─── DATA FOR PROCESSING ───
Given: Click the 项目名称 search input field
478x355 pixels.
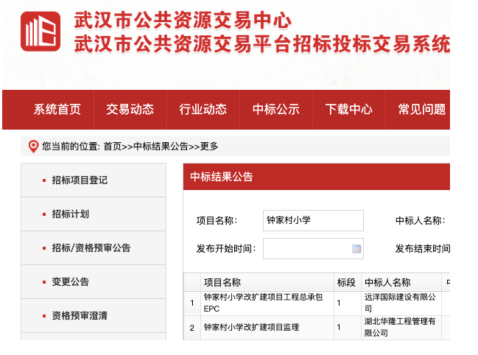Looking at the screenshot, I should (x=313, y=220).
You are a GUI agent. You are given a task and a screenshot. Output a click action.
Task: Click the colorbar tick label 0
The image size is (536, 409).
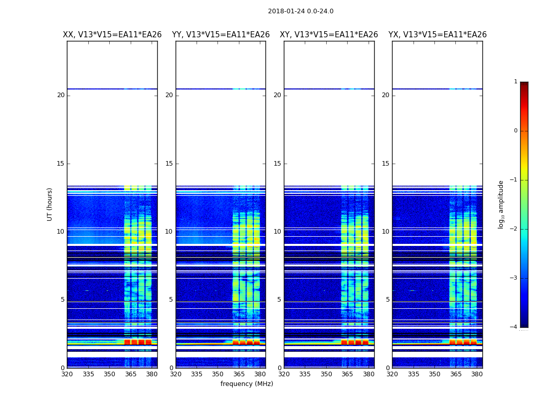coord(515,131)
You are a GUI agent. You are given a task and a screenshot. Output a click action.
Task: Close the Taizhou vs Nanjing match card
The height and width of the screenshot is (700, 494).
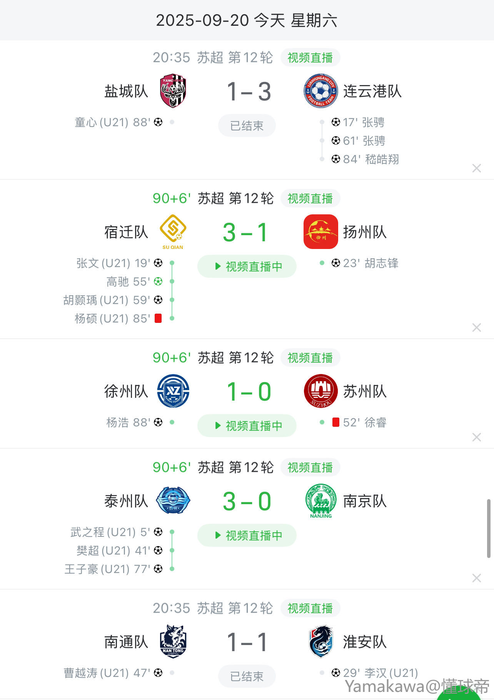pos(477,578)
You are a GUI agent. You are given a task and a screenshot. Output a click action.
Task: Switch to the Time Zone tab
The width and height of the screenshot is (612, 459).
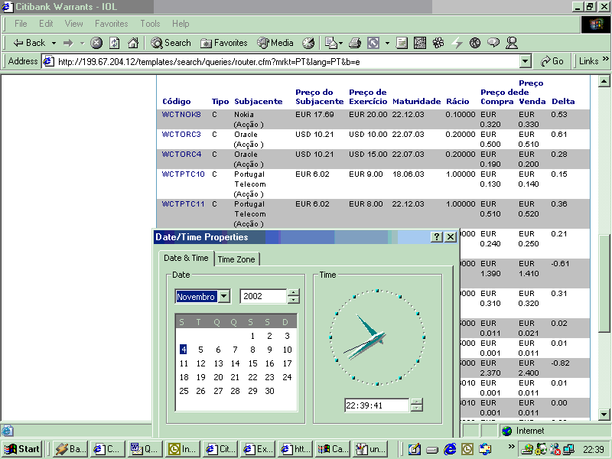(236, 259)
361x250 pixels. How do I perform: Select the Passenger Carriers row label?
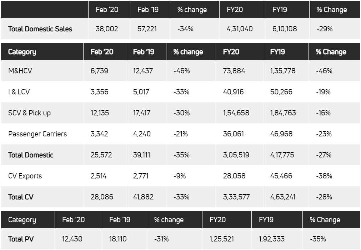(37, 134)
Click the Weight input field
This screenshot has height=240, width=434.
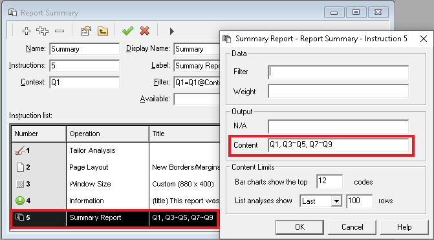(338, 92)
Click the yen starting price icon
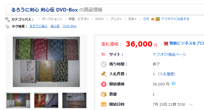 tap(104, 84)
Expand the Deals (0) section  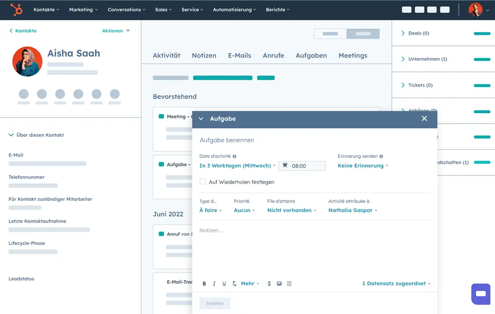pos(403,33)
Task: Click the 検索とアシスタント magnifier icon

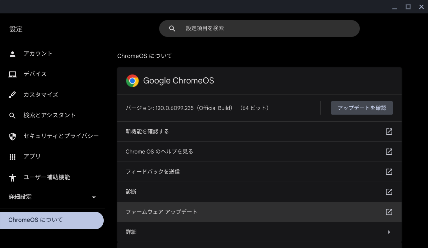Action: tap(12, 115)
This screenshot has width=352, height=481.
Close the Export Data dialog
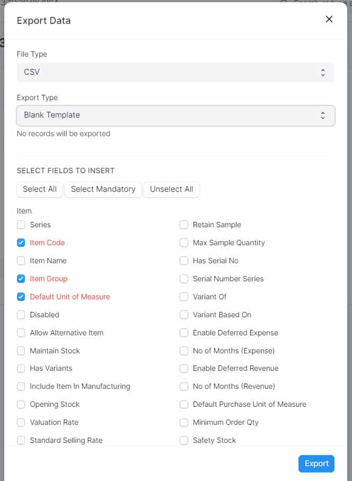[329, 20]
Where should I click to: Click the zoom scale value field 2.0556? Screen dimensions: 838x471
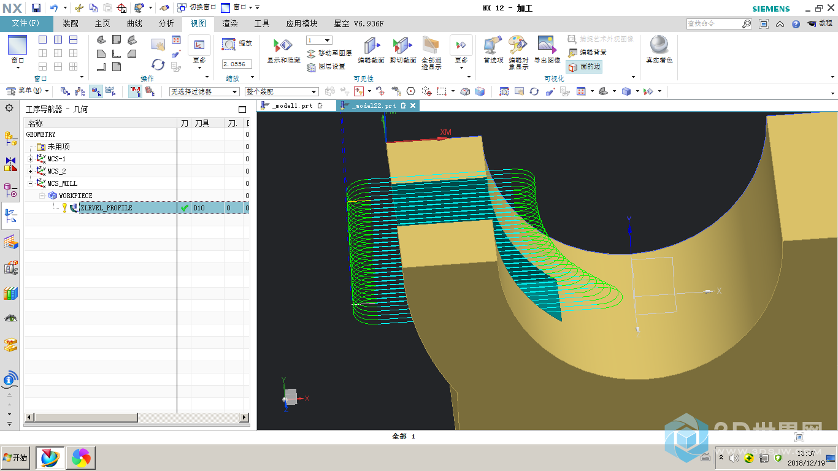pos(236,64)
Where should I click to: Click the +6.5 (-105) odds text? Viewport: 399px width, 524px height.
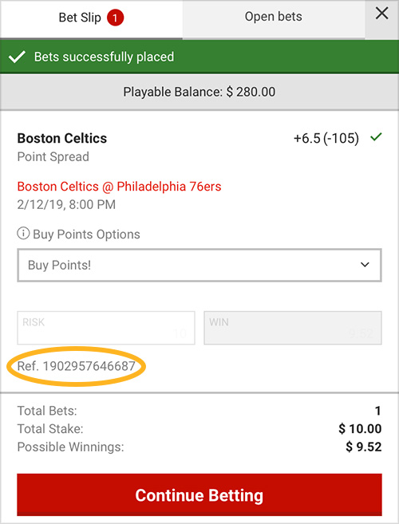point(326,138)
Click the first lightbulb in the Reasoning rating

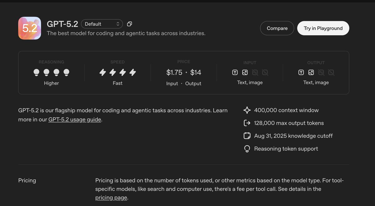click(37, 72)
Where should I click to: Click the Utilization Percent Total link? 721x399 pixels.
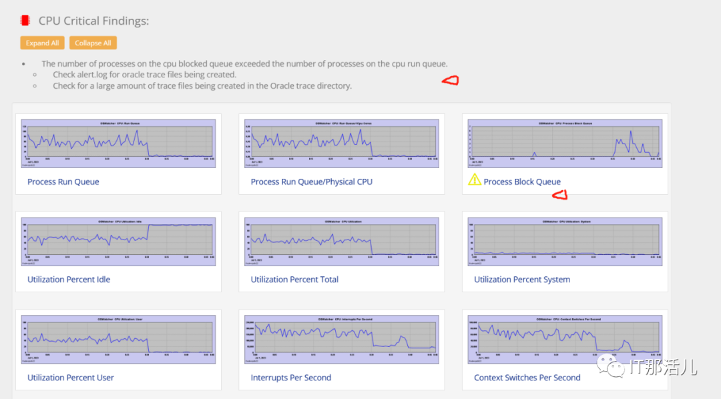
───
Up to and including the line containing "Task: Switch to the Time Zone tab", repeat every line from the start of the data, but none of the pictures.

ANSWER FOR THIS EXERCISE
Given: Click the 项目名称 search input field
478x355 pixels.
Looking at the screenshot, I should (x=313, y=220).
You are a GUI agent. You are given a task and a screenshot. Output a click action.
Task: Click the colorbar tick label 0
The image size is (536, 409).
coord(515,131)
You are a GUI agent. You are given a task and a screenshot. Output a click action.
Task: Close the Taizhou vs Nanjing match card
The height and width of the screenshot is (700, 494).
pos(477,578)
You are a GUI agent. You are given a task and a screenshot. Output a click action.
Task: Switch to the Time Zone tab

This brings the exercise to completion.